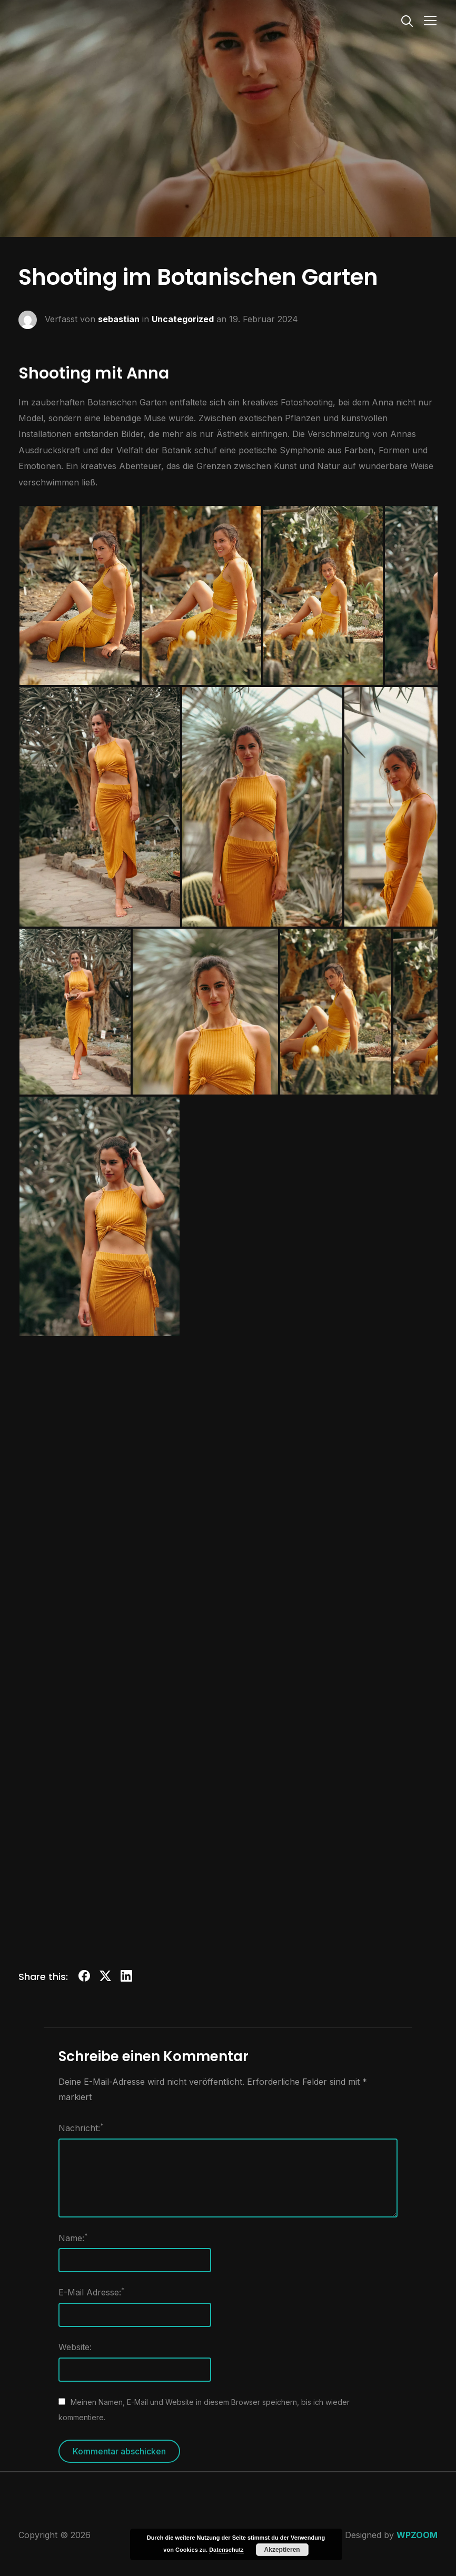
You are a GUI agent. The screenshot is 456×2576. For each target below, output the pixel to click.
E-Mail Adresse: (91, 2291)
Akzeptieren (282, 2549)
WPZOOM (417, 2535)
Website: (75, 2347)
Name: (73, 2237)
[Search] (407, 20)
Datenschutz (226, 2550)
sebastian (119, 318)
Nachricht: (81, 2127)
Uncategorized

....

[WRITTEN EXERCISE] Render every line of the records above as a JSON list of strings, one string per line, skipping blank lines and leaving out the pictures.

[RESPONSE]
[
  "You are a GUI agent. The screenshot is 456×2576. For each target below, output the pixel to click.",
  "E-Mail Adresse: (91, 2291)",
  "Akzeptieren (282, 2549)",
  "WPZOOM (417, 2535)",
  "Website: (75, 2347)",
  "Name: (73, 2237)",
  "[Search] (407, 20)",
  "Datenschutz (226, 2550)",
  "sebastian (119, 318)",
  "Nachricht: (81, 2127)",
  "Uncategorized"
]